To control a ventilation fan as a dehumidifier the controls need to track & compare the DEW POINT temperatures of both the outdoors and indoors to know whether night ventilation would provide any dehumidification.
An ERV does not dehumidify any more than a dumb ventilation fan does. But it will somewhat equalize the absolute humidity between the incoming and outgoing air streams.
To go to the extreme, mini split AC units are very low cost and some are made for the DIY'er. If you get one with a heat pump, you can use it in the winter for a little heat if needed.
A right-sized mini-split will definitely dehumidify & cool the space. But
oversized mini-splits have a lousy sensible heat ratio, since the compressor only needs to runs at it's minimum modulated levels with a warmer coil to keep up with the sensible heat load, leaving the space clammy-cool rather than dry-cool. A lot of DIYers will drop a 2 ton mini-split in to a garage or shop space thinking "bigger is better", and that allows them to cool the place off quickly, but it doesn't dehumidify adequately, and it doesn't operate as efficiency cycling on/off rather than modulating with load.
That said, most mini-splits come with a "DRY" or "DEHUMIDIFY" mode, which keeps the coil appropriately cool for maximum dehumidification. Most mini-splits do NOT control to either a humidity or temperature when operating in that mode, but some do. Fujitsu mini-splits will control to the temperature setpoint even in DRY mode, and Daikin's Quaternity series has independently settable temperature and relative humidity setpoints. Most of the DIY mini-splits are re-labeled Midea units, all of which have a DRY mode that just keeps chugging away no matter how cold it gets indoors.

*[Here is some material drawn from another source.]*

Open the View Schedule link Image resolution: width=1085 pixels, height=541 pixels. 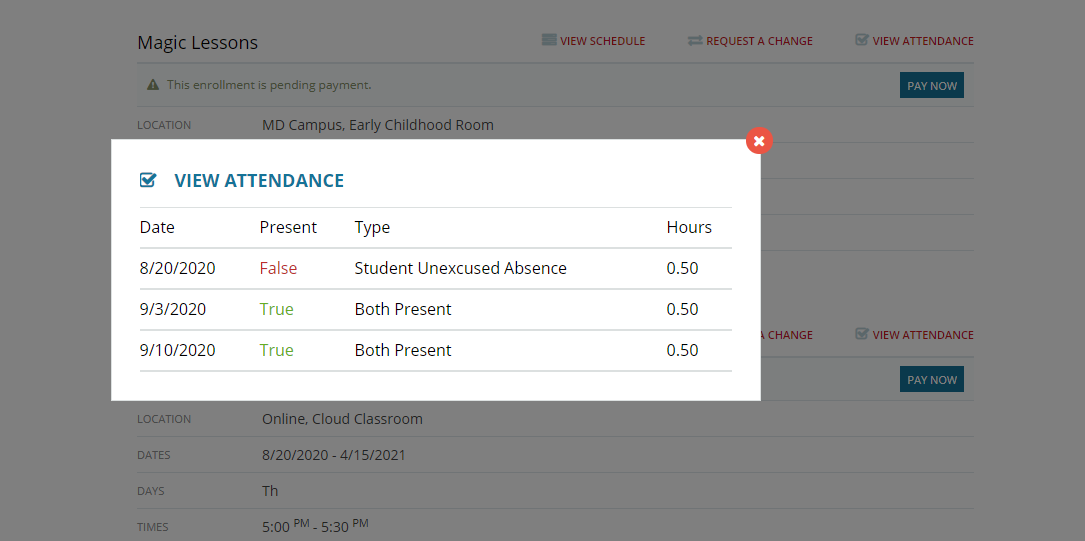pos(602,41)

If the garage has double-hung or single hung window, Midea has a series of pretty-good modulating window-shaker AC units that have a DRY mode, ( and a pretty big turn down ratio too.) It's essentially a "cooling only mini-split in a can". (The hand held remote is identical to the remotes shipped with most Carrier and Midea mini-splits, and even has a "HEAT" mode indicated on the remote, but the unit itself is cooling-only.) I recently installed
the 1-ton version in my open-loft home office that is under-served by the (ludicrously oversized) central AC. The office looks out over the kitchen and has an open stairwell to the living room. With the Midea set to 74F and the central air set to 76F the window unit carries the bulk of cooling load, and except during the most torrid days keeps the indoors to under 55% RH @ 74-76F. When the outdoor dew points are in the 70s switching it to DRY mode for several hours still holds the line on humidity, even if the central air never cycles. But if left in DRY mode overnight it'll be pretty cold in the kitchen in the AM. Depending on how much window area, how air leaky, insulated, & large the garage is the 1-tonner is probably enough (and not too much) for controlling both heat & humidity. A 500-600' garage. (It keeps up with my 2400' house until the low to mid 90sF outside.) It's pretty quiet too- not as quiet as a better-class mini split, but by far the quietest window unit out there, and cheaper than a 3/4 ton DIY minisplit. (Rated at CEER 15 it's substantially more efficient than my old 10 SEER central air too.) There were availability issues and some price gouging going on early in the summer, but those seem to be easing. I only got the 1-tonner because at the time the street price of 8000 BTU units were higher than the 1-ton (1), and hard to find (at any price.)